Purpose: Chitosan has recently been demonstrated to effectively enhance the absorption of hydrophilic drugs such as peptides and proteins across nasal and intestinal epithelia (1-3). In this study, the effect of the chemical composition and molecular weight of chitosans on epithelial permeability and toxicity was investigated using monolayers of human intestinal epithelial Caco-2 cells as a model epithelium.

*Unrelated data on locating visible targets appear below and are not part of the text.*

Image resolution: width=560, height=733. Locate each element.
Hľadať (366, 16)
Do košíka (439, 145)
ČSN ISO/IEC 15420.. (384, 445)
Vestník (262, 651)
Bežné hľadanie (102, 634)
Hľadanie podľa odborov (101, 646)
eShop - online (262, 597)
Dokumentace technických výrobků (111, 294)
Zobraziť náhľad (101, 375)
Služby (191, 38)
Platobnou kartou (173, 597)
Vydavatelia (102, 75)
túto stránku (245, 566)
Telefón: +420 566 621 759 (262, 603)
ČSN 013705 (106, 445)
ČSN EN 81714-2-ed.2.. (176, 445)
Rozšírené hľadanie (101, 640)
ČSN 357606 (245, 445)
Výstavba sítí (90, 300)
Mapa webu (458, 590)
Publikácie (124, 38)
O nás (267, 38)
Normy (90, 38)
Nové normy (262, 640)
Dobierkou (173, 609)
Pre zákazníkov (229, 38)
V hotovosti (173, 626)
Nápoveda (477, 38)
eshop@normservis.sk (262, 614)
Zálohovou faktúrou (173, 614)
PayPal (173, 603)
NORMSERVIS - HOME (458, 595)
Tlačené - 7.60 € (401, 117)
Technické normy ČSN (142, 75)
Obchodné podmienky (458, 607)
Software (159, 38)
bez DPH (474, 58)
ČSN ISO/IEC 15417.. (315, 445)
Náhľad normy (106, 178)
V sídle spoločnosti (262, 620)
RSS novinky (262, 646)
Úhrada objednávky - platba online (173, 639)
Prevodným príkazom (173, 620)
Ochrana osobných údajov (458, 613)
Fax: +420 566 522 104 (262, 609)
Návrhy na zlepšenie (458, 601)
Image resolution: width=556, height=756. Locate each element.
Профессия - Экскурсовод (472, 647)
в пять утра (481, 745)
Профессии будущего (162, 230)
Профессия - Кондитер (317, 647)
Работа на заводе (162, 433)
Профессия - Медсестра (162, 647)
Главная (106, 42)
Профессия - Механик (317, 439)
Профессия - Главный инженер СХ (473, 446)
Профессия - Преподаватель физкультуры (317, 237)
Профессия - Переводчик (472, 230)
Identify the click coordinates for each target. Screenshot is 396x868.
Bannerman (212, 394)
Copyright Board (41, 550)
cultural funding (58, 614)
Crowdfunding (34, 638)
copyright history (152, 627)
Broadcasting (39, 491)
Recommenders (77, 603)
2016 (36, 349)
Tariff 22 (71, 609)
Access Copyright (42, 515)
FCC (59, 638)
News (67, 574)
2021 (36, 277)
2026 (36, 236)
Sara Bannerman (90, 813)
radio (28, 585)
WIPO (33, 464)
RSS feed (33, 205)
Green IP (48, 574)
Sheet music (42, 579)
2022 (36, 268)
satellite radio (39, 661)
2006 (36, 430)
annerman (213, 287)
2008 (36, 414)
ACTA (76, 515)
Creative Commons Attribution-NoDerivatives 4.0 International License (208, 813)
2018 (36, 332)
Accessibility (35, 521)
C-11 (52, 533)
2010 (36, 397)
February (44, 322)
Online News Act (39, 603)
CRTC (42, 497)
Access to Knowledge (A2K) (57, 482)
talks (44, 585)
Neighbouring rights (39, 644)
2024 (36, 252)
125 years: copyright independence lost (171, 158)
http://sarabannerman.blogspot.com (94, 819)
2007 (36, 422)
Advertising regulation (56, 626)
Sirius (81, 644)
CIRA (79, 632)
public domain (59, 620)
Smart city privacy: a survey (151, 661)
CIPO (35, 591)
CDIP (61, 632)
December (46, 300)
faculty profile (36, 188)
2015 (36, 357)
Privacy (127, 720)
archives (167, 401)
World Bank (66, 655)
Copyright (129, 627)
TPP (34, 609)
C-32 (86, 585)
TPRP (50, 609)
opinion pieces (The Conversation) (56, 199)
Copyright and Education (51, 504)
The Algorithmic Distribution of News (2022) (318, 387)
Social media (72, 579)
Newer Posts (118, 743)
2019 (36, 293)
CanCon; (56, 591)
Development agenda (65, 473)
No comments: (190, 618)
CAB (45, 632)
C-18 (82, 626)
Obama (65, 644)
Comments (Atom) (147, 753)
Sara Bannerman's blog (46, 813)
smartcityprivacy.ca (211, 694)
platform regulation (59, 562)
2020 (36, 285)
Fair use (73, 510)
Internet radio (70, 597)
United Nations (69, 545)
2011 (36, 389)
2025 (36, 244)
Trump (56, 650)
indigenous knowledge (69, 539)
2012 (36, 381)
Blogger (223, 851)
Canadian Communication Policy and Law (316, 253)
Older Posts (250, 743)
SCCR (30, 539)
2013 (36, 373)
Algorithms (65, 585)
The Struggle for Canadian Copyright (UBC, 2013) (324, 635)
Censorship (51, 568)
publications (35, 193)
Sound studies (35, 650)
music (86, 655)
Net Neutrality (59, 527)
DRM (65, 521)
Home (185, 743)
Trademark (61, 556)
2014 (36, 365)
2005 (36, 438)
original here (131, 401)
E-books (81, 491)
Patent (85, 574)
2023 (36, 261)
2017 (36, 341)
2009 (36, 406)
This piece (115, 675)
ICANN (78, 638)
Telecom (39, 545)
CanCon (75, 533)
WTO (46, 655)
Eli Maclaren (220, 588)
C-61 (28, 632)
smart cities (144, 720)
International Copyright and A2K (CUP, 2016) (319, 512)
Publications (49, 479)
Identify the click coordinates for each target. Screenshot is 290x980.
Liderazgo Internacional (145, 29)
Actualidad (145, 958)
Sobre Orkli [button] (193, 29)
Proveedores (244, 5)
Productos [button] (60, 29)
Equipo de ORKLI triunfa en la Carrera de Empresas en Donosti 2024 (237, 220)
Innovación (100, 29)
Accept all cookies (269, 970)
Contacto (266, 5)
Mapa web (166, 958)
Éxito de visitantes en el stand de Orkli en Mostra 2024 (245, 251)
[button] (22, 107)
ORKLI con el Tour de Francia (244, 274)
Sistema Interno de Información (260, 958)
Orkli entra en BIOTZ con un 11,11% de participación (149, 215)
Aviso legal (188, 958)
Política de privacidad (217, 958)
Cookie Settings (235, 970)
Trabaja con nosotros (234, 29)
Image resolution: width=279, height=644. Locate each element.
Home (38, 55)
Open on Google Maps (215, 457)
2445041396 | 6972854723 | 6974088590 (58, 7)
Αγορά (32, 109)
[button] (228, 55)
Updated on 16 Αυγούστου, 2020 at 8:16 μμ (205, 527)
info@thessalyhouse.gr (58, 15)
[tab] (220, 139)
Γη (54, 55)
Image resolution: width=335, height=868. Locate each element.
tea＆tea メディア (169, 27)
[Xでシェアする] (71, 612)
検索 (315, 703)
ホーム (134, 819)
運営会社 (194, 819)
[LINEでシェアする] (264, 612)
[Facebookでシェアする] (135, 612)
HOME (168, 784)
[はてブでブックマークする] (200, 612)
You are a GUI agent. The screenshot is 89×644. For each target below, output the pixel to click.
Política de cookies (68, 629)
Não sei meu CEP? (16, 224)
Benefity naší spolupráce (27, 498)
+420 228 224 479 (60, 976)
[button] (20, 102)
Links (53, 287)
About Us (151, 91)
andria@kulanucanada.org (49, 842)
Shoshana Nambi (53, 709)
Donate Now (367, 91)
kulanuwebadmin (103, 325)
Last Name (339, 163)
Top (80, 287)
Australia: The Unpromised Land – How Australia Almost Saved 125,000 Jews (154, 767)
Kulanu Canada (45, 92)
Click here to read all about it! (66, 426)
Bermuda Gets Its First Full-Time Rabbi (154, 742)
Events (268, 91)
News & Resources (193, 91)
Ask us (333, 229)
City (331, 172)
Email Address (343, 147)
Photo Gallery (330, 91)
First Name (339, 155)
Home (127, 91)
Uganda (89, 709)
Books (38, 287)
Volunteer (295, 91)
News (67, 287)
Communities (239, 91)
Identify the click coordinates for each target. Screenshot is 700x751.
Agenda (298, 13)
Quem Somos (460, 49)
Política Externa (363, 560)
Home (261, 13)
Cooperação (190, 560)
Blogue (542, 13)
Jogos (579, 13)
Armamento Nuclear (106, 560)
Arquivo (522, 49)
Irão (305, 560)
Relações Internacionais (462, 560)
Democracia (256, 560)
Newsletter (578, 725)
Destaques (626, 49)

Methods: Eight chitosans varying in degree of acetylation (DA) and molecular weight were studied. The incompletely absorbed hydrophilic marker molecule 14C-mannitol was used as a model drug to assess absorption enhancement. Changes in intracellular dehydrogenase activity and cellular morphology were used to assess toxicity.
Results: Chitosans with a low DA (1 and 15%) were active as absorption enhancers at low and high molecular weights. However, these chitosans displayed a clear dose-dependent toxicity. Chitosans with DAs of 35 and 49% enhanced the transport of 14C-mannitol at high molecular weights only, with low toxicity. One chitosan (DA = 35%; MW = 170 kD) was found to have especially advantageous properties such as an early onset of action, very low toxicity, and a flat dose-absorption enhancement response relationship.
Conclusions: The structural features of chitosans determining absorption enhancement are not correlated with those determining toxicity, which makes it possible to select chitosans with maximal effect on absorption and minimal toxicity.